Are you thinking about jumping onto the Bitcoin train? If so, you might be worried about security. The truth is, Bitcoin is definitely secure. But there are some pitfalls.

You need to carefully look after your Bitcoin wallet. This guide tells you all you need to know about keeping your bitcoin safe and secure.

Bitcoin and other cryptocurrencies traditionally draw increased attention of fraudsters of various types, who not only use them in their illegal activities, but also actively steal them from ordinary users.

Using advanced technologies, hackers find more and more new ways to withdraw funds, but the basic and time-tested methods remain the same, because every day new people enter the cryptocurrency space, who often do not have adequate knowledge and awareness to counter such attacks.

Below are the list of main tricks of hackers, knowing about which users can at least secure their coins.

Social engineering and phishing

Social engineering refers to a set of techniques that force users to perform actions on websites or applications that may harm them. One of such rather popular methods is phishing — creation of websites clones of known services which force users to share their personal data, including passwords, telephone numbers, bank cards numbers, and private keys from cryptocurrency wallets.

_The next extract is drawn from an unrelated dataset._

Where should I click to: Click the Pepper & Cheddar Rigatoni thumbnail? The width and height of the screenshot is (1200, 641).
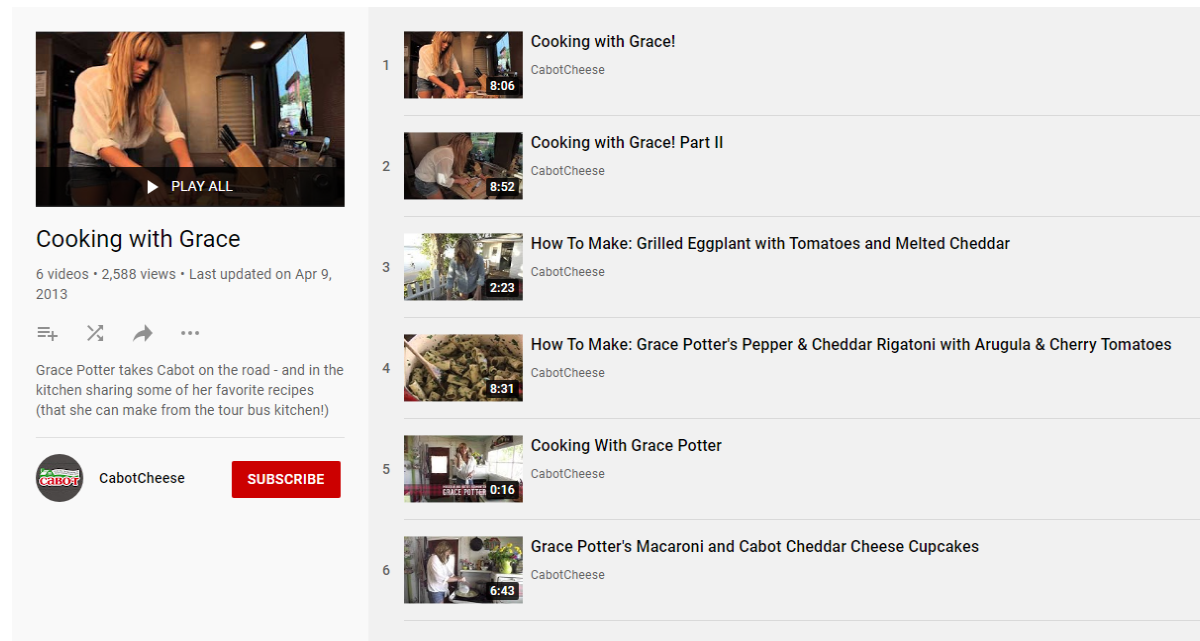click(x=463, y=368)
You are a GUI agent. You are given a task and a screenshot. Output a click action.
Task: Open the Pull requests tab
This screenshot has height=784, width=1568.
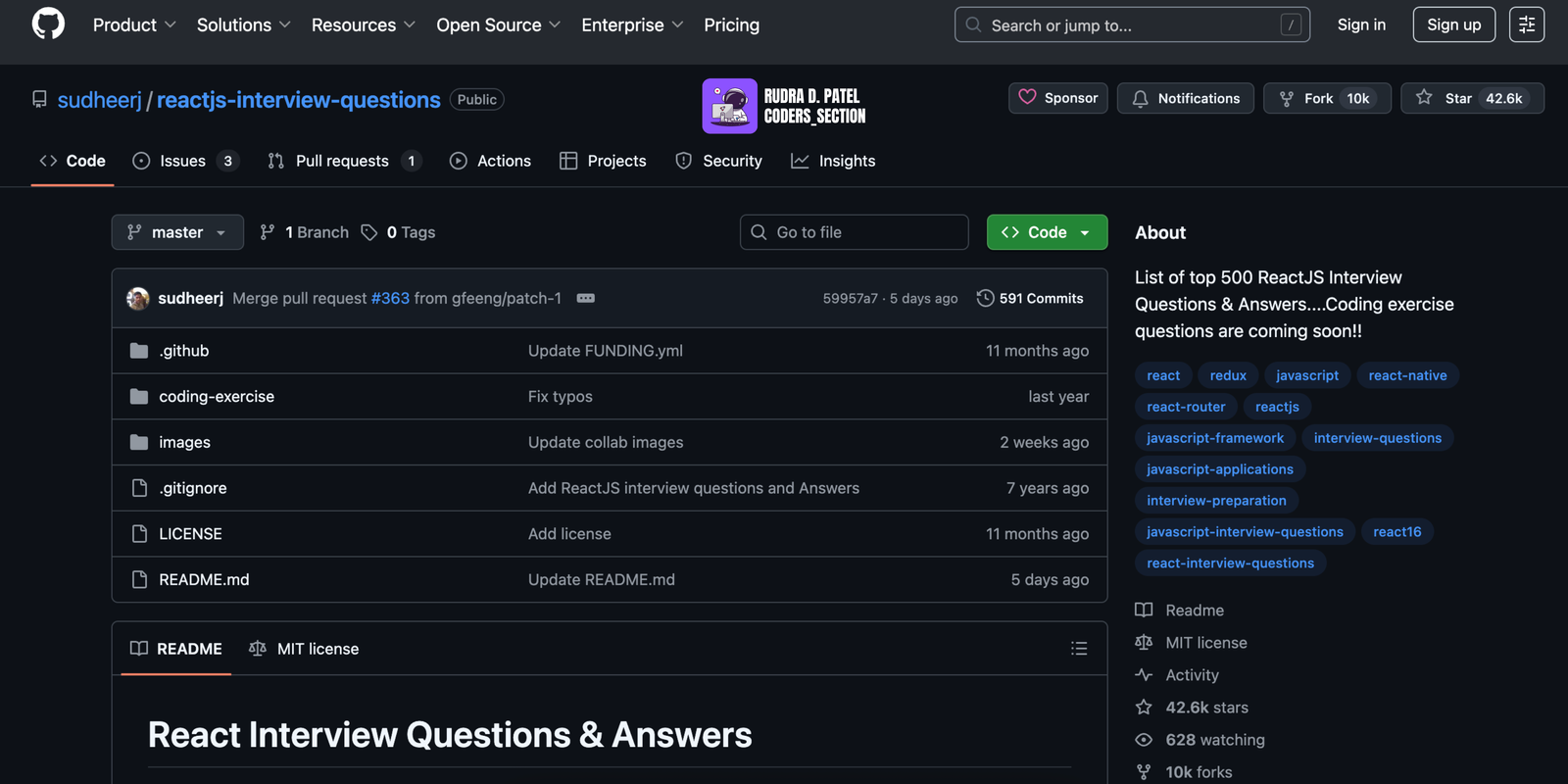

Links to phishing sites can be distributed in various ways, such as ads in social networks, and emails that copy an appearance of newsletters from official projects. All this is done with the sole purpose — to force users to go to a fake website and enter personal data there.

According to Chainalysis, phishing remained the most profitable fraudulent method in the cryptocurrency space throughout 2017 and 2018. However, while in 2017 it accounted for more than 88% of all fraudulent schemes, in 2018 this method became less effective and its success rate decreased to 38.7%.

Nevertheless, the risk of becoming a victim of a phishing attack remains. Among the latest incidents we can highlight attacks on the popular Electrum wallet in December 2018 and April 2019.

In addition, recently the victims of phishing attacks were Bitfinex and Binance exchanges, Trezor hardware wallet, exchange platform LocalBitcoins, as well as users of social networks such as Facebook. In the latter case, cybercriminals copy pages of popular crypto communities and then use photos of real community members, marking them in the post as winners of the platform loyalty program.

In April this year Binance Labs, a venture capital division of Binance cryptocurrency exchange, invested in PhishFort. The company specializes in phishing protection solutions and focuses on high-risk businesses such as Bitcoin exchanges, ICO projects and token platforms.

Recommendations for phishing protection are very simple: improve your awareness, your own attention (manual URL input and https verification), and your default mistrust of ads offering free crypto distribution.


These viruses are a kind of malicious software that penetrates your computer under the guise of legal software. This category includes programs that perform various actions unconfirmed by the user: collecting information about bank cards, computer malfunction, using computer resources for mining purposes, using IP for illegal trade, etc.

In 2018, a new version of the infamous Win32.Rakhni Trojan was discovered. This virus has been known since 2013, but if at first it focused exclusively on device encryption and ransom demand for unlocking, the new version went much further. It checks for folders associated with Bitcoin wallets, and if any are found, encrypts the computer and requires a ransom. However, if no such folders were found, Win32.Rakhni installs a malware that steals the computer’s processing power for hidden cryptocurrency mining and tries to spread to other devices on the network.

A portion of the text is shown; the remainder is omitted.